Nombreux sont les entrepreneurs qui ne conçoivent pas leurs actions à partir d’un futur hypothétique planifié

Sixième "bonne raison", pour définir vos plans d’actions. Pourtant, nombreux sont les entrepreneurs qui ne conçoivent pas leurs actions à partir d’un futur hypothétique planifié mais à partir du présent. De fait, leur présent consiste à analyser leurs moyens à disposition pour ne lancer que des actions viables, c’est-à-dire en ne considérant que des effets atteignables. Ceux-ci les placent dans une nouvelle situation, qu’ils analysent à nouveau au regard des nouveaux moyens dont ils disposent et ainsi de suite.

Si la réussite d’une entreprise était inscrite dans un plan, alors nous n’aurions que des grandes et belles entreprises florissantes

Septième "bonne raison", crédibiliser votre business plan. Si la réussite d’une entreprise était inscrite dans un plan, alors nous n’aurions que des grandes et belles entreprises florissantes. La créatrice de Tartine et Chocolat serait la première à pouvoir vous en parler.

Entreprendre aujourd’hui, c’est entreprendre en incertitude.

Pour terminer, ayons ici une pensée émue et sincère pour tous les entrepreneurs qui, en suivant les 7 bonnes raisons que préconisent BPI France, ont réalisé une étude de marché au mois de Janvier ou de Février 2020. Il ne s’agit pas de se moquer d’eux, bien au contraire.

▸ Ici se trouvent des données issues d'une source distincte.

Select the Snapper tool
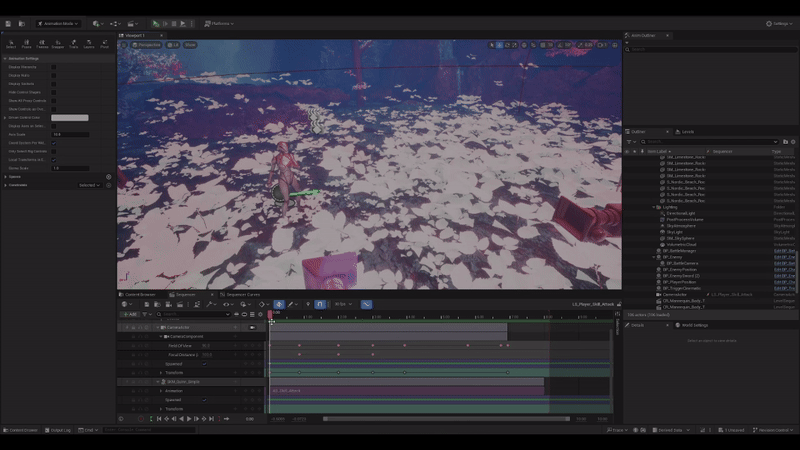Viewport: 800px width, 450px height. tap(58, 43)
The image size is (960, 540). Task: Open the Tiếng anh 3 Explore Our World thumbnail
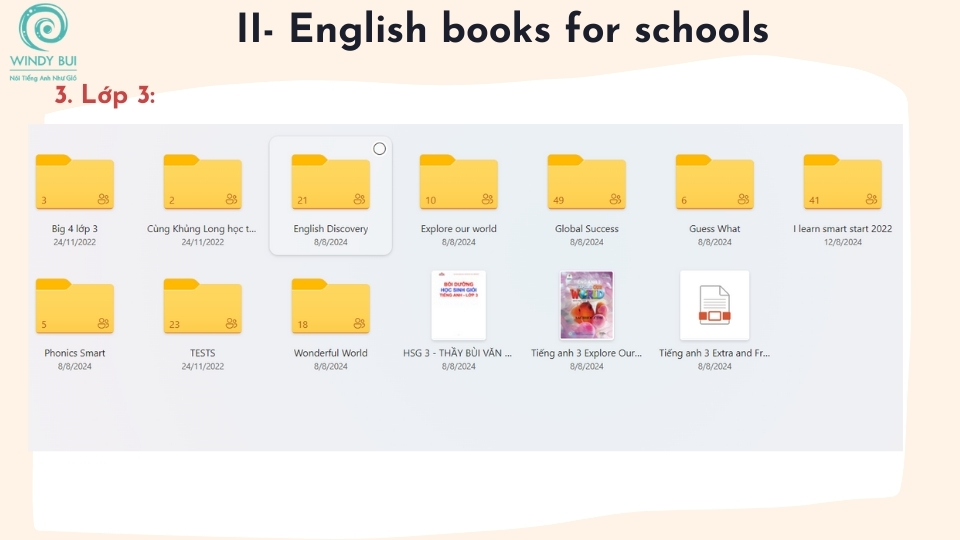[587, 305]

Il s’agit de montrer qu’avoir respecté toutes ces meilleures recommandations les a mené au fond de l’abysse. Personne n’ayant prévu la crise de la Covid, les études ont toutes été frappées d’obsolescence non programmée et irréversible.

Entreprendre aujourd’hui, c’est entreprendre en incertitude. Toutes les méthodes traditionnelles, si savamment enseignées jusqu’à présent, pour créer un projet entrepreneurial, le modéliser, le développer, ont explosé en vol. Ou plutôt, elles sont devenues inadaptées au monde actuel, et encore plus au monde d’après "post-covid".